#### [Extrait du document]
|---|

Souveraineté alimentaire : mythe ou objectif atteignable ?

Souveraineté alimentaire : mythe ou objectif atteignable ?

Le Salon international de l’agriculture de Meknès s’est ouvert sous le signe de la durabilité. La question de la souveraineté alimentaire revient au cœur des préoccupations nationales.

 

Par Désy M.

Alors que le Maroc vibre au son de la 17ème édition du Salon international de l’agriculture (SIAM) qui se tient du 21 au 27 avril 2025 à Meknès, sous le thème «Agriculture et monde rural : l’eau au cœur du développement durable», la question de la souveraineté alimentaire se pose avec acuité. Elle désigne la capacité d’un pays à définir ses propres politiques agricoles et alimentaires et à produire localement les aliments nécessaires à sa population, en tenant compte des ressources naturelles, des priorités socioéconomiques et du respect de l’environnement.

|---|

#### [Travail demandé]
**a.** Extrayez de l'article sur la souveraineté alimentaire le passage allant de «Par Désy M.» à «respect de l’environnement.».
**b.** Pour chaque affirmation, dites si elle concorde avec l'article sur la souveraineté alimentaire en répondant par oui ou par non et en citant les mots décisifs de l'article. (i) Le Salon international de l'agriculture de 2025 se tient à Meknès. (ii) L'édition de 2025 est la quinzième du salon. (iii) Le thème du salon fait une place à l'eau.
**c.** Poursuivez l'article sur la souveraineté alimentaire au Maroc après sa dernière phrase.

|---|

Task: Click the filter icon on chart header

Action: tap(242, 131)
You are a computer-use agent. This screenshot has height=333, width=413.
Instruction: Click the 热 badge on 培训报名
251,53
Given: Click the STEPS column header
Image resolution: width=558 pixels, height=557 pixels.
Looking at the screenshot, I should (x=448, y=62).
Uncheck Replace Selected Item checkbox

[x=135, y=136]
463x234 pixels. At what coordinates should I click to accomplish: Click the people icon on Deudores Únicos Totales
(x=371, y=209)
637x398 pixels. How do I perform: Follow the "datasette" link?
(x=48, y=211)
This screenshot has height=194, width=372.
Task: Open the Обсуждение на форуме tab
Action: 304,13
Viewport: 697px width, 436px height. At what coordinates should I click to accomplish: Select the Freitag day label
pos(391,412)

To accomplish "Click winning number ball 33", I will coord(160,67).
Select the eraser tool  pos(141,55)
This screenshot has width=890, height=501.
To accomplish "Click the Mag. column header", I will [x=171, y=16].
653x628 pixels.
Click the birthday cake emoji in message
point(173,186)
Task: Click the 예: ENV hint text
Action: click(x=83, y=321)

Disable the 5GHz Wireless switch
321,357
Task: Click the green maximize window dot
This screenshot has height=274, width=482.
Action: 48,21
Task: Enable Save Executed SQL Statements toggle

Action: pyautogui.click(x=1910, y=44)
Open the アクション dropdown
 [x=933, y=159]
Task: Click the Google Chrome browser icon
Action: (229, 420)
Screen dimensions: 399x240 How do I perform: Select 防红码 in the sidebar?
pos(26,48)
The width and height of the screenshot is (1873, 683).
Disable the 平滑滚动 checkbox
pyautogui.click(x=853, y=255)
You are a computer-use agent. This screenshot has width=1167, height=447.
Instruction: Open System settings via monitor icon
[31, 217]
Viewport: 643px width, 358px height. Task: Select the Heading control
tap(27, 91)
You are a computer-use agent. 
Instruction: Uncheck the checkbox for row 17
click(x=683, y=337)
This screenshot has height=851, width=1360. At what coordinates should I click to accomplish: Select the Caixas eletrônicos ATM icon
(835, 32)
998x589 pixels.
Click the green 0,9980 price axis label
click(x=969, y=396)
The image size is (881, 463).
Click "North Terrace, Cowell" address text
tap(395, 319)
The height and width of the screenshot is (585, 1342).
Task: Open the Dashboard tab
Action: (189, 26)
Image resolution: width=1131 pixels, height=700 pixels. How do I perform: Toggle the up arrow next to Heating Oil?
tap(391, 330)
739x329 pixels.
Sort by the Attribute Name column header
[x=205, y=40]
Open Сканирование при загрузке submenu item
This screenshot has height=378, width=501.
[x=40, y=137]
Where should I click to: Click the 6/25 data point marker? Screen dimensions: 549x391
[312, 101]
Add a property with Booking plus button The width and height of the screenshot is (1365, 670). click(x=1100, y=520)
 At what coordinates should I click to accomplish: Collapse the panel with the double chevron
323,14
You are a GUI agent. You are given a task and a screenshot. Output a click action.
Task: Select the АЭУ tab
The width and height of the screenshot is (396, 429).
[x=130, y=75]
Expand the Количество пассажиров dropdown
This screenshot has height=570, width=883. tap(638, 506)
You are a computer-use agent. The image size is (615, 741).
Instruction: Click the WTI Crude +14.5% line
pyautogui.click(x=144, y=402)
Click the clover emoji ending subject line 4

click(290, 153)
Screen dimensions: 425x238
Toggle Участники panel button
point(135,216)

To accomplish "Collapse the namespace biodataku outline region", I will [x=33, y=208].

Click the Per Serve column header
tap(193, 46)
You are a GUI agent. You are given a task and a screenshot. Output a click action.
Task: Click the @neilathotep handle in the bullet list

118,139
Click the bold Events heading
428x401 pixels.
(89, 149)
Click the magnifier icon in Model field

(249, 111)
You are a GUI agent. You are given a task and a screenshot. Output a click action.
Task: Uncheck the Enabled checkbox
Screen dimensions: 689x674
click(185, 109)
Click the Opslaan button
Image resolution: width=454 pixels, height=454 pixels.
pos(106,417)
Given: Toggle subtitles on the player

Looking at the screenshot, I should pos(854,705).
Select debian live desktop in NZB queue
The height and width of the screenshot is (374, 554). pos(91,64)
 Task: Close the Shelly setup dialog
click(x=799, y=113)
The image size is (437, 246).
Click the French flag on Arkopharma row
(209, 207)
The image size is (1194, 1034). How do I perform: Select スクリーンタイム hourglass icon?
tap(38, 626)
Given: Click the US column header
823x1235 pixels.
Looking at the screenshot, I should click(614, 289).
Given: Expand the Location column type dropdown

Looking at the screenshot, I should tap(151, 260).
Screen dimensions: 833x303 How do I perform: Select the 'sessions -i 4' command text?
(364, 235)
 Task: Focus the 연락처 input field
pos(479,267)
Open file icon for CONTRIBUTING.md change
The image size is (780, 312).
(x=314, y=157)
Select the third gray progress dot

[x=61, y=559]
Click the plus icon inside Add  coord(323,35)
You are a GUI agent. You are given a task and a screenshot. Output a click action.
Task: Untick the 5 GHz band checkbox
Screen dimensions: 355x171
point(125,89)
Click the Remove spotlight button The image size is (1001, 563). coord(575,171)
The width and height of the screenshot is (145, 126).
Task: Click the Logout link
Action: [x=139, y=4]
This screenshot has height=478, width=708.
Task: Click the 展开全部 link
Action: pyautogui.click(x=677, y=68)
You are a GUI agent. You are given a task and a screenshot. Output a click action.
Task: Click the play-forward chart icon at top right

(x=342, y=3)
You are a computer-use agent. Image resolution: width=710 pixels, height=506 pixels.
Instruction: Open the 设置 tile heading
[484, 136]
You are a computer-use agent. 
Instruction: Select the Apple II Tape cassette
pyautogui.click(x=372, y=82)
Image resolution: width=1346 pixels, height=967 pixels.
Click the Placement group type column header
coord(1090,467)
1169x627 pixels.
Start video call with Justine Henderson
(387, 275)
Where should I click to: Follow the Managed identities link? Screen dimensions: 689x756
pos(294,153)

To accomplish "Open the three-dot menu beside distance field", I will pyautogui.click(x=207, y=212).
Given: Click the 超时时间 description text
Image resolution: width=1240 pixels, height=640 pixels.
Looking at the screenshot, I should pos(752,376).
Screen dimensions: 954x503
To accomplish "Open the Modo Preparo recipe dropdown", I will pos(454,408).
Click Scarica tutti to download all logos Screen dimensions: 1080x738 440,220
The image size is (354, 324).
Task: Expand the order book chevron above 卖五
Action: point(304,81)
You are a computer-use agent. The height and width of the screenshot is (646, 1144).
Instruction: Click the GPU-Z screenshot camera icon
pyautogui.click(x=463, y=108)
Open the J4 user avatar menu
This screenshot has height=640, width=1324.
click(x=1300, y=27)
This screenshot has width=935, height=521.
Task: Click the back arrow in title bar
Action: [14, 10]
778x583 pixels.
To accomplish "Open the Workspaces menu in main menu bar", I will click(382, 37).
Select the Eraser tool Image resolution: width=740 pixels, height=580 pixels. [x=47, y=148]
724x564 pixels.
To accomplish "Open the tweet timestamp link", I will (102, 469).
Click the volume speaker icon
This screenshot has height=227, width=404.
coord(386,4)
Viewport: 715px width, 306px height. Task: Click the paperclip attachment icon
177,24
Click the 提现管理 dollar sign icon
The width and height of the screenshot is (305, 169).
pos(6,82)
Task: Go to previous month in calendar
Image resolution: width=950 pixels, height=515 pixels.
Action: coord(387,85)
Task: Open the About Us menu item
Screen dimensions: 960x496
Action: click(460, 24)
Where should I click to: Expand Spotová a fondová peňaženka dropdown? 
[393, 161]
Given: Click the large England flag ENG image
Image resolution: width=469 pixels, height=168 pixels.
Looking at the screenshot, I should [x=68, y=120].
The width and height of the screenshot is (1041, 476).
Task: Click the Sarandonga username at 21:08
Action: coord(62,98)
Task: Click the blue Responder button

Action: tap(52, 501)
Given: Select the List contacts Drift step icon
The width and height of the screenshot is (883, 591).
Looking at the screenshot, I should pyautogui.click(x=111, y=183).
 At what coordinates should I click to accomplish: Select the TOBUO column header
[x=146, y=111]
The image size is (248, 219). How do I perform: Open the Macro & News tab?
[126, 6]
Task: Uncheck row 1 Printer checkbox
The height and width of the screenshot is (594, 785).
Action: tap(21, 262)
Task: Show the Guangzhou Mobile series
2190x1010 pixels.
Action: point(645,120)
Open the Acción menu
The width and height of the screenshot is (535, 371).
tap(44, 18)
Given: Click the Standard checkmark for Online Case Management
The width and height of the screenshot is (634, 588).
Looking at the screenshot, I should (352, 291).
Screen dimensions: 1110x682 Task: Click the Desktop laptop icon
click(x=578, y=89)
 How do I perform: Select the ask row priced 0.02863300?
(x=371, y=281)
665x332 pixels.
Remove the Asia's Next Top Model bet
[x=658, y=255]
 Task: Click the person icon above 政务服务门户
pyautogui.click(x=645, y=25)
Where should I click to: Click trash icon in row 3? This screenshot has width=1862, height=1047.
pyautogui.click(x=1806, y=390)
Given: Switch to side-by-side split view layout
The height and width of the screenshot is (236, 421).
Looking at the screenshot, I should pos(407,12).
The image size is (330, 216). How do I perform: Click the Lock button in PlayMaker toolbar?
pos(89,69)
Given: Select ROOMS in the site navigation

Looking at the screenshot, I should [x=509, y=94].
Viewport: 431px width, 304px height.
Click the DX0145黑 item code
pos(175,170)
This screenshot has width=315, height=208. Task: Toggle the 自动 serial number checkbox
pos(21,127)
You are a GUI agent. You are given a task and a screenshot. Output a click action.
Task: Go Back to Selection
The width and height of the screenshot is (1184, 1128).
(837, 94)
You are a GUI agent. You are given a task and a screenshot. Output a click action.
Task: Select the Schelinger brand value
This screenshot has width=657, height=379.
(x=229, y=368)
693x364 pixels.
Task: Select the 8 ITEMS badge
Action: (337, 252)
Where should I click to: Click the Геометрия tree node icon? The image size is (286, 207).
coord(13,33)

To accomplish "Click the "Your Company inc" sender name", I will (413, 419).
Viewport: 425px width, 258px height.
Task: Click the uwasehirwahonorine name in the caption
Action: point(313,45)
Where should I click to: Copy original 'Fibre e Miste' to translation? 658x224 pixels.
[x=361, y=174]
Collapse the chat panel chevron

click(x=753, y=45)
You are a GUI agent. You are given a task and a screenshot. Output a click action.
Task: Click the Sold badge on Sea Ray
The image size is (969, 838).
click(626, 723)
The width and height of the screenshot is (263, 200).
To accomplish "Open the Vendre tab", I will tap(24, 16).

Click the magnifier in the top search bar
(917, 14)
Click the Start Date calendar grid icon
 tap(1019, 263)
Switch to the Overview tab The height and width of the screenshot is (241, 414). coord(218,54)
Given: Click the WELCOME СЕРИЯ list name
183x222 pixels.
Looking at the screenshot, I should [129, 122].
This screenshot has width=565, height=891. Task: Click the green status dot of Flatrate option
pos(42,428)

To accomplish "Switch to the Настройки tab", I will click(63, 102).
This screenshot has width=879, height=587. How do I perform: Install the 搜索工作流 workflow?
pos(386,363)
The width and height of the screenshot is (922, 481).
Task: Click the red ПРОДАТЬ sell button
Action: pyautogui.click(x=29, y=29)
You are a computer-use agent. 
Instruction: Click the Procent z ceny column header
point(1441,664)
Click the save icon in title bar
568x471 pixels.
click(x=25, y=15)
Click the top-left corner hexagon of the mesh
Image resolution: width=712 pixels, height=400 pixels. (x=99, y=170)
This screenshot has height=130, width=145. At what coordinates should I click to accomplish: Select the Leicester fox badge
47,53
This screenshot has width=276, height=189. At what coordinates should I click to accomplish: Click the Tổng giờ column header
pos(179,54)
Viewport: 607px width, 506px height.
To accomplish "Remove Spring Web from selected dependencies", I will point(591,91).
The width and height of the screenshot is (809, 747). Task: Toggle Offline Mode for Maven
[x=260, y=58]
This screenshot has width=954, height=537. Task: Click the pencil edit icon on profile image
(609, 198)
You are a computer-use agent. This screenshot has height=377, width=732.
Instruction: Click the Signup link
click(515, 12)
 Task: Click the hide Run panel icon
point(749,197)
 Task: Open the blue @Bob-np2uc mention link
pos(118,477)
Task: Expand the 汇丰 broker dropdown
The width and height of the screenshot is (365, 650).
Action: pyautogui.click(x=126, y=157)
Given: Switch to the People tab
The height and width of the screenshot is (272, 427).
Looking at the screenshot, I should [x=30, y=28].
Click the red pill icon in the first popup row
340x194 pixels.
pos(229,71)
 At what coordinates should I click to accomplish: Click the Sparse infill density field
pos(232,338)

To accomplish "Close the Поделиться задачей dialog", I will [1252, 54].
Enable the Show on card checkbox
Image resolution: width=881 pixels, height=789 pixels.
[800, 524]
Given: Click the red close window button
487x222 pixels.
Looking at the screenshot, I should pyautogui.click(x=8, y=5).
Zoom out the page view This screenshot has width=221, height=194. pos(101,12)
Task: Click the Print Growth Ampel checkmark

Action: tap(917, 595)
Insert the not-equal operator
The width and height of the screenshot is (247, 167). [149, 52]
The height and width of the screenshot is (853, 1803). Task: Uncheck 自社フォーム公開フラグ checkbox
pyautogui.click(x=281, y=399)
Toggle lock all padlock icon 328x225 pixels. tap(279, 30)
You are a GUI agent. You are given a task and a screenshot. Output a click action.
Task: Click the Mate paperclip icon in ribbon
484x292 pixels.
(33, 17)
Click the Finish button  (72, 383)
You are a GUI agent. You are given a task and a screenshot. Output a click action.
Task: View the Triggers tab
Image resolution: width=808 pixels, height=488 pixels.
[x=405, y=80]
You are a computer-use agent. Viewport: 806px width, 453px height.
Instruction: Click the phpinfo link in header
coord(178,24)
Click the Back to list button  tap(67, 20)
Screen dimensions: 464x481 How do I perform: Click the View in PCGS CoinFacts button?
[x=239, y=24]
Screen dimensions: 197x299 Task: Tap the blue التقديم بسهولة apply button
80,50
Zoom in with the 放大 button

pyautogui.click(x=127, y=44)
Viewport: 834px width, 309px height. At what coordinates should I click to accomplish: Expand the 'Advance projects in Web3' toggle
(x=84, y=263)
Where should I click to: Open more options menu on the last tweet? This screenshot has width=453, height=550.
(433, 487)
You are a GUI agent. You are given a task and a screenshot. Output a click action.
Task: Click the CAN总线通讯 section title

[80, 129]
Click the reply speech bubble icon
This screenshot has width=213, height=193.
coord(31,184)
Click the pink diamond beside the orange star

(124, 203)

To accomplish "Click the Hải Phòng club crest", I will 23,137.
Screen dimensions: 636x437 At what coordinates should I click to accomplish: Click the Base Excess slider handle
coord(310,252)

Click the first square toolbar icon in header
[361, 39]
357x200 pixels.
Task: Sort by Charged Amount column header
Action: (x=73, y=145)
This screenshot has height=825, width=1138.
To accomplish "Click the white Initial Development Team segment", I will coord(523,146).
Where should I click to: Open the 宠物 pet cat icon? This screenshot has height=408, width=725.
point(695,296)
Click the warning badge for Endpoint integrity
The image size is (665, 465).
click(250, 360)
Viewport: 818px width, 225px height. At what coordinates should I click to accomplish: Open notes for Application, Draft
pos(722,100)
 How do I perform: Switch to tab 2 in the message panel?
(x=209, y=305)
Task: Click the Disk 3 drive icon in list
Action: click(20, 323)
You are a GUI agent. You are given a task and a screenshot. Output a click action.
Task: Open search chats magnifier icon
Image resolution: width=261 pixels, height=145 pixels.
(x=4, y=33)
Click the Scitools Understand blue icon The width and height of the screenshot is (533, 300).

|---|

#### [Réponses numérotées]
**a.**
Par Désy M.

Alors que le Maroc vibre au son de la 17ème édition du Salon international de l’agriculture (SIAM) qui se tient du 21 au 27 avril 2025 à Meknès, sous le thème «Agriculture et monde rural : l’eau au cœur du développement durable», la question de la souveraineté alimentaire se pose avec acuité. Elle désigne la capacité d’un pays à définir ses propres politiques agricoles et alimentaires et à produire localement les aliments nécessaires à sa population, en tenant compte des ressources naturelles, des priorités socioéconomiques et du respect de l’environnement.

**b.**
(i) Oui : «du 21 au 27 avril 2025 à Meknès».
(ii) Non : «la 17ème édition du Salon international de l’agriculture».
(iii) Oui : «l’eau au cœur du développement durable».

**c.**
Le Maroc s’est doté de politiques et d’initiatives pour atteindre cette souveraineté tant dans le domaine alimentaire, énergétique, sanitaire, etc. Cette ambition a permis de réaliser des avancées significatives, particulièrement dans le secteur agricole, grâce notamment à des initiatives comme le Plan Maroc Vert et la stratégie Génération Green. Lancé en 2008, le Plan Maroc Vert (PMV) a permis une transformation profonde de l'agriculture marocaine.

Le PIB agricole est passé de 65 milliards de dirhams à 125 milliards de dirhams, et les exportations agricoles ont été multipliées par 2,4. La superficie équipée en micro-irrigation est passée de 160.000 hectares à 585.000 hectares entre 2008 et 2019. En 2020, le Maroc a lancé la stratégie Génération Green 2020-2030, visant à consolider les acquis du PMV tout en mettant l'accent sur le développement humain, la durabilité et la résilience du secteur agricole.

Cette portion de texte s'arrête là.